手前みそですが、これが赤ちゃんたちに大人気なんですよ。
もちろん、お歌を歌ってくれているベビーサイン講師でもある「ままちゃん」の声の魅力もあるんですが、このお歌を聴かせるだけで、ご機嫌がなおる赤ちゃん続出なんです。
お教室でもお歌が始まると、赤ちゃんと保護者は自然と顔を見合わせます。
笑顔になります。
手が動きます。
リズムを共有します。
その時間には、「教える・教わる」ではなく、「一緒に楽しむ」という空気があります。
今振り返ると、私たちが大切にしてきたのは、まさに研究でいう「Synchrony(同期)」だったのかもしれません。
今日からできること
歌が上手である必要はありません。
音程が外れていても大丈夫。
大切なのは、一緒に楽しむことです。
・おむつ替えのときに歌う
・抱っこしながらゆっくり揺れる
・手遊び歌を楽しむ
・赤ちゃんの声に合わせて歌い返す
そんな何気ない時間が、親子の心をつなぎ、赤ちゃんの学びの土台を育てているのです。
今回紹介した主な研究
-
Hilton, C. B. ら(2022)
Music of infant-directed singing entrains infants’ social visual behavior.
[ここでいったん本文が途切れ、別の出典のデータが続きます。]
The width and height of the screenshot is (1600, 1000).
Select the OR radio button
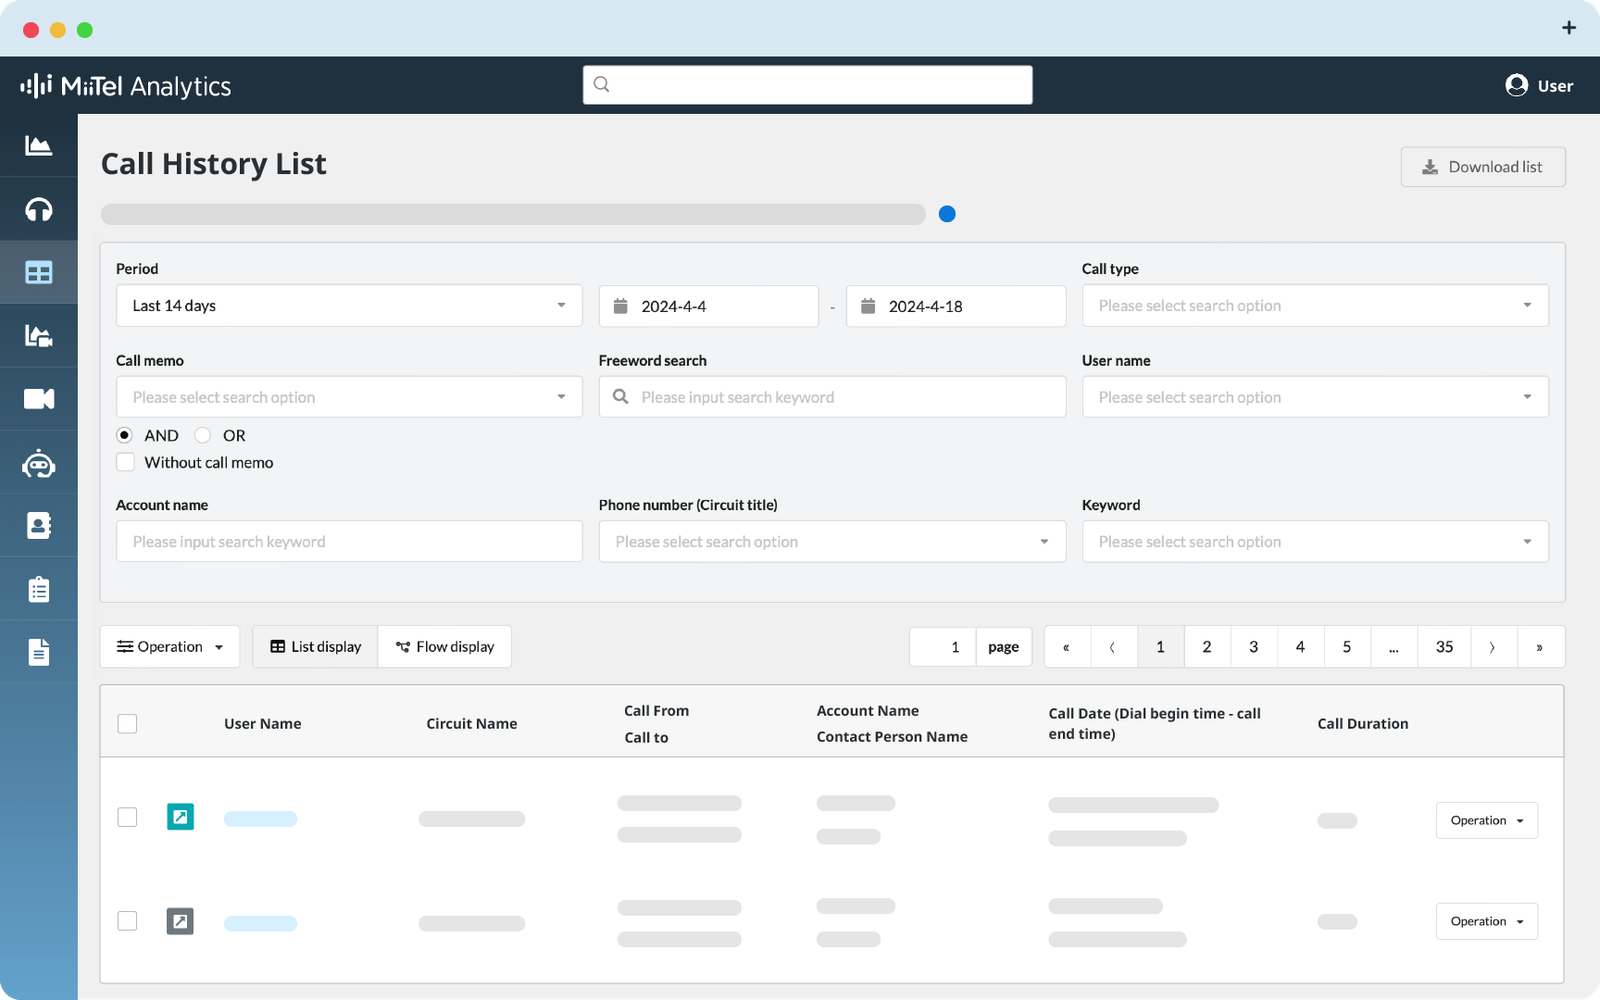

Proceedings of the National Academy of Sciences.
DOI: 10.1073/pnas.2212139119
PMID: 36322755 -
Cavero, B. ら(2024)
Let’s make music as we normally do: A systematic review of early natural musical interactions between infant and caregiver.
Infant Behavior and Development. -
Ladányi, E. ら(2025)
Rhythm Processing Across Development: Origins, Links to Language Processing, and Perspectives for Intervention.
Annals of the New York Academy of Sciences.